System prompts are the often lengthy, detailed instructions — sometimes exceeding 5,000 or 6,000 words — that AI companies provide to foundational models from providers like OpenAI or Anthropic. These prompts are designed to guide the large language models (LLMs) on how to behave, what tasks to perform, and how to interact to deliver the specific application-level AI products users experience. In Menezes' view, these prompts are akin to a master class in the practical application of prompt engineering, refined through countless iterations and real-world usage.
"Every single company has a completely different system prompt for the same [foundational] model," Menezes explained in an interview. "They're trying to get the model to do exactly what's required for a specific domain, specific tasks." This variation, driven by the unique needs and goals of each AI product, is precisely what makes them so valuable to study.

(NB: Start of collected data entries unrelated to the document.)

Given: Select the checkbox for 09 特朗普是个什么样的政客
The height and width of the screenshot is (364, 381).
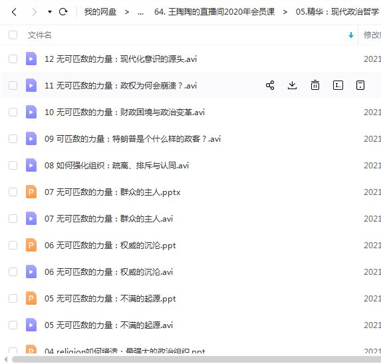Looking at the screenshot, I should (13, 139).
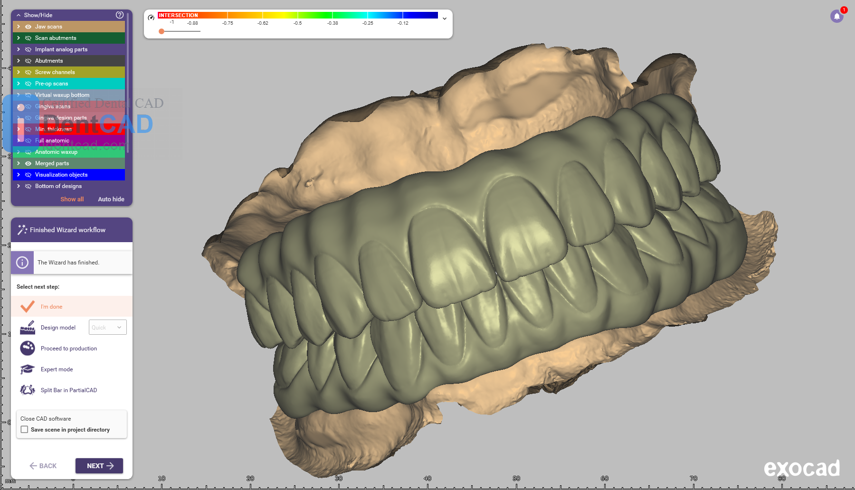Choose the Expert mode graduation cap icon

tap(28, 369)
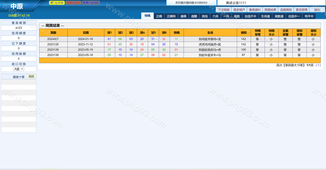Viewport: 326px width, 170px height.
Task: Open 下注明細 bet details
Action: coord(223,10)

They represent distilled knowledge about how to coax complex behaviors out of general-purpose AI models for specific, commercially viable purposes.

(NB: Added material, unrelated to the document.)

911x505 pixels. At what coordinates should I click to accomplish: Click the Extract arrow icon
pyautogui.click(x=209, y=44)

While not always immediately obvious, system prompts are often accessible. Many AI tools can be prompted by users to reveal their underlying instructions. However, they aren't always publicly documented or easy to find, making a curated collection particularly valuable.
Recognizing this potential goldmine of information, Superblocks made a strategic move as part of the announcement for their new enterprise coding AI agent, Clark. They offered to share a file containing 19 system prompts from popular AI coding products such as Windsurf, Manus, Cursor, Lovable, and Bolt. This initiative quickly gained traction, with Menezes' tweet about the collection going viral, garnering millions of views and attention from prominent figures in the tech industry, including investors and startup veterans.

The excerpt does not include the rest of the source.